## DESCRIPTION OF THE TASK
Your answer should consist of all lines in the listing that hold the word "Rockwell".

## EXTRACTED ENTRIES
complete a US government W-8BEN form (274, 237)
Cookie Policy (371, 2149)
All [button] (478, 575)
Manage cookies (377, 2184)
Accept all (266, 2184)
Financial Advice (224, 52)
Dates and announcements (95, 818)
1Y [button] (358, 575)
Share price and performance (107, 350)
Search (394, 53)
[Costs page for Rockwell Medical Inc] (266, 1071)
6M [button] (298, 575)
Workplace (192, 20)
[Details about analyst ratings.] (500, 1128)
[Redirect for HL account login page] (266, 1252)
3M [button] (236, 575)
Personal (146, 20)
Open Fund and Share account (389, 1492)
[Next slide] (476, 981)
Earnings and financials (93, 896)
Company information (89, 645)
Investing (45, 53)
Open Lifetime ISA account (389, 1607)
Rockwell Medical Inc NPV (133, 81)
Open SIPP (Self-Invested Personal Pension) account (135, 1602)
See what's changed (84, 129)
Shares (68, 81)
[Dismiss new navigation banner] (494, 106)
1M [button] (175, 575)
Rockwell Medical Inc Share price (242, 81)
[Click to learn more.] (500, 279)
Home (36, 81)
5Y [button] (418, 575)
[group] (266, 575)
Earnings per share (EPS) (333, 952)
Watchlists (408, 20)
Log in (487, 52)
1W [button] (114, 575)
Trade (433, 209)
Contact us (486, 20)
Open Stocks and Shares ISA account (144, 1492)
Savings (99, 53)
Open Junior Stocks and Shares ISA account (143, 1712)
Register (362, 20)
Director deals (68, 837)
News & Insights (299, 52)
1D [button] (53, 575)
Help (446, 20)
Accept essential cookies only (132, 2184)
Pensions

## OUTPUT BELOW
[Costs page for Rockwell Medical Inc] (266, 1071)
Rockwell Medical Inc NPV (133, 81)
Rockwell Medical Inc Share price (242, 81)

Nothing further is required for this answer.